MECHANICAL STRESS REDUCES APOPTOSIS‑RELATED SIGNALING IN CULTURED NEURONS

A variety of cell types are sensitive to mechanical stress, eliciting intracellular signaling through cellular mechanotransduction. Recent studies have increasingly highlighted the possibility that neurons in the central nervous system (CNS) possess intrinsic mechanosensitivity. CNS neurons have been reported to express mechanosensitive channels, including TRP and Piezo family members, which can activate MAPK signaling pathways implicated in synaptic plasticity and neuronal survival. In this study, we investigated whether mechanical stress contributes to neuroprotection in CNS neurons by examining its effects on apoptosis‑related signaling in cultured neurons.

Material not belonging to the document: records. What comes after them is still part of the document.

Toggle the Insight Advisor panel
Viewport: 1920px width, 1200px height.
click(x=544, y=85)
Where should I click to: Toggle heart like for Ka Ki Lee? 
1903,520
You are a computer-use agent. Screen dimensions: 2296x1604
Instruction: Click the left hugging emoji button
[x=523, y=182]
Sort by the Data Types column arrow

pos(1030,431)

Neural progenitor cells were isolated from the mouse cerebellum and maintained in Neurobasal medium supplemented with 1% penicillin–streptomycin and 2% B-27. The cells were subsequently treated with AraC and differentiated into neurons, forming neuronal networks on the culture plate. Mechanical stress was applied to the “shaking” group by oscillating the culture plate at 1 Hz at 37 °C for 30 min per day over five days. In contrast, the “non‑shaking” control group was kept at 37 °C without mechanical stimulation. Following the intervention, mRNA was extracted from the collected cells and subjected to quantitative PCR to assess the expression of apoptosis‑related genes, including caspase‑3.
Five days of shaking significantly reduced caspase‑3 expression in neurons, suggesting that mechanical stress attenuates apoptotic potential.
This finding indicates that neurons can sense mechanical stress and that such stimuli may promote neuronal protection and survival. Further investigations are warranted to elucidate the mechanotransduction pathways responsible for these beneficial effects in neurons.